For quicker stomach fat loss, reduce your refined oils and carbs and replace them with healthy low glycemic fruits and vegetables.
Some of the easiest forms of lean protein include eggs, extra lean cuts of poultry/beef, fish, legumes, nuts and dairy products.
There are many different foods to try that are easy to add into your meals and get to that targeted 25-30% range. There are also some foods that you should consider avoiding.
If you’re still struggling to incorporate more protein into your daily regime, there are many effective, helpful and convenient protein powders available on the market today that might be the right choice for you.
5. Reduce Refined Carbs
Eating fewer carbohydrates is an effective way to lose weight and reduce stomach fat undoubtedly.
That is one of the reasons why the keto diet is so popular these days.
The Atkins diet started many years ago and promoted the message of reducing carbs as an effective way to lose weight.
This idea has been around for a while and studies are showing that reducing carbs helps to lower appetite which may help people to lose weight.
Eating a low carb diet will help people to quickly see their weight drop.
One of the reasons is that it helps reduce water weight, so the number of the scale starts to drop fast. Interestingly, studies have shown that eating low carb specifically, targets quicker weight loss in the abdominal region.
That is a good thing because visceral fat (harmful belly fat) is targeted at a faster rate. So if this sounds appealing, aim to reduce refined “empty” carbs. Those are foods such as sugar, white bread and candy.
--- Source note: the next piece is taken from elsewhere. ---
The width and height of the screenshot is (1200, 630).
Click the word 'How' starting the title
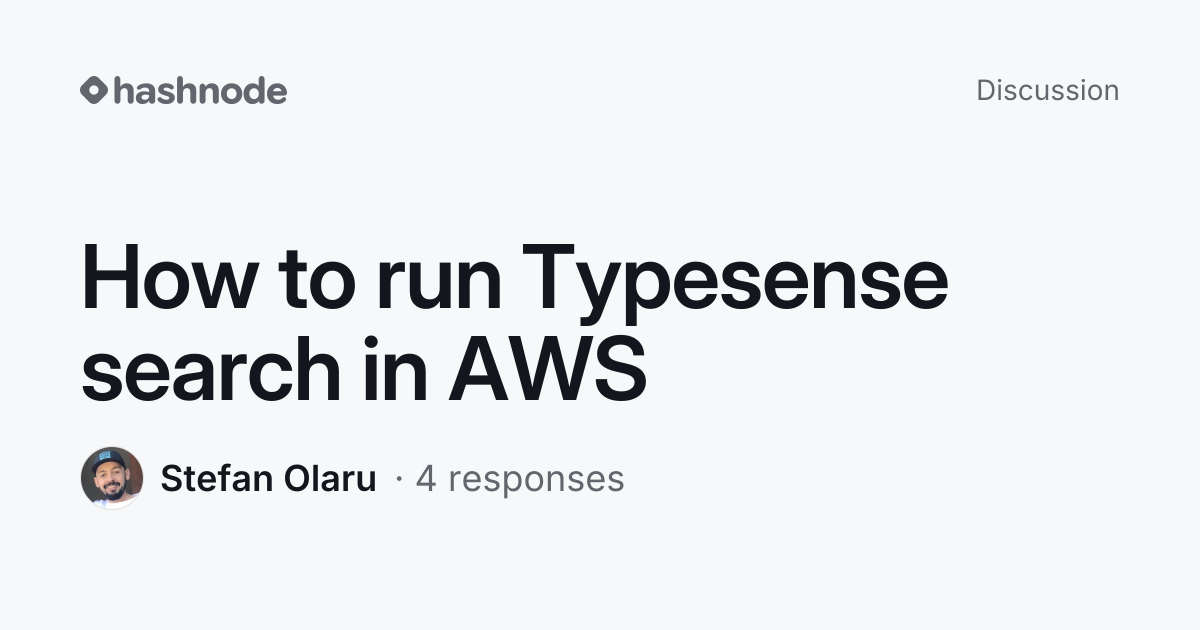[x=169, y=278]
If you keep your protein intake at a sufficient level, just eliminating these items from your daily intake should make a noticeable difference in your stomach fat.
For maximum impact on how to lose stomach fat quickly, try reducing your carb intake to 50g per day which will put your body into a state of ketosis. Simply put, that means your body is burning fat as its main fuel source. Your appetite will also be reduced.
6. Get Your Exercise
It goes without saying that in order to be healthy, you need to get daily exercise.
There really is no need to do brutal boot camp style workouts.
Nor do you need to do heavy-duty, intensive exhausting regimes.
That is unless you like that sort of thing. But regular exercise added into your program will help you live a healthier, longer life.
Losing your stomach fat is just an added benefit of this element.
It has been proven that you can’t spot-target a specific body area unfortunately.
So there is no need to do 500 crunches every day if your goal is to reduce your waistline. Aim for a combination of weight training and cardiovascular exercise on a regular basis for optimal results.
Certain cardiovascular exercises such as walking, running, and swimming can have fantastic results on reducing belly fat.
Regular exercise has also been shown in one study to help prevent the regaining of fat in the abdominal area. This suggests that it is an important component in lifestyle maintenance once the weight has been lost.
Getting your daily exercise will also help reduce inflammation in the body (which is part of obesity), lower blood sugar levels and help reduce the chances for dangerous metabolic problems as a result of carrying excess abdominal fat.
Exercise is a great way to look and feel better. Getting started is the hardest part but once you do, the rewards are worth it. Just make sure to always check with your healthcare provider before engaging in any new routine.
Final Thoughts On How To Lose Stomach Fat Quickly…
Carrying around excess abdominal fat is unhealthy and uncomfortable. There are so many reasons why it is important to not let it get out of control.
Aside from the increased risk of diseases, reducing your stomach fat will help improve your health.
In general, unless you have a serious underlying condition that you cannot control, reducing stomach fat is something you can take control over through better nutrition.
Start by increasing proteins, fruits, vegetables and legumes and reducing sugar each day.
Eliminate refined carbs as much as possible. And get your exercise on a regular basis.
You will be surprised at how quickly you will start to look and feel better.